Por: VIVIANE CEZARINO E LEANDRO MARTINS

20 de dezembro de 2023 - 12:28

Em 1987, o então prefeito de São Paulo, Jânio Quadros, entregou uma carta de renúncia ao então vereador Almir Guimarães, integrante da sua base de apoio na Câmara Municipal de São Paulo. Jânio, que havia sido eleito dois anos antes em uma vitória sobre Fernando Henrique Cardoso, estava incomodado com a resistência de vereadores a um projeto dele que aumentaria o IPTU. Guimarães recebeu a carta, ficou com ela no bolso por algumas horas, mas voltou à Prefeitura e a devolveu. “Prefeito Jânio Quadros, eu não serei um Oscar Pedroso Horta da sua vida, está aqui a sua carta. O senhor tem outros meios se quer renunciar ao seu mandato, que o faça, mas não pelas minhas mãos”, disse. Pedroso Horta era ministro da Justiça, em 1961, e coube a ele entregar ao Congresso Nacional a carta de renúncia de Jânio à Presidência, 26 anos antes da tentativa frustrada de deixar também a Prefeitura de São Paulo.

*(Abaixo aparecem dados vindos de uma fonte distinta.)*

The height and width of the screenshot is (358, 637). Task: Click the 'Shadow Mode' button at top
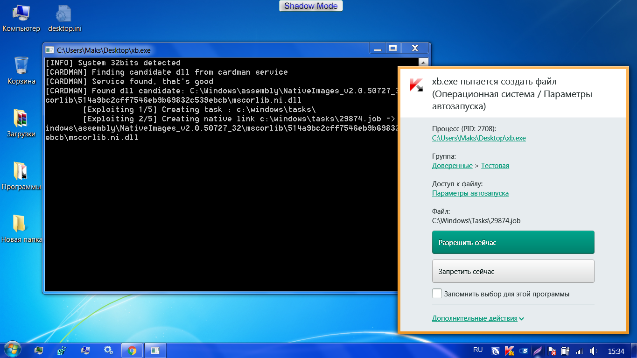[x=311, y=6]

O que aconteceu depois da renúncia de Jânio à Presidência todo mundo conhece: a derrubada do sucessor, João Goulart, por um golpe que levou o Brasil para uma longa ditadura militar. Mas o que teria ocorrido em São Paulo se Jânio tivesse renunciado ao mandato na maior cidade do país, logo na primeira eleição pós-Diretas Já? É com essa reflexão de olhar para o passado, mas sem deixar de lado as possíveis consequências para o futuro, que a memória política e eleitoral deve ser preservada para as próximas gerações.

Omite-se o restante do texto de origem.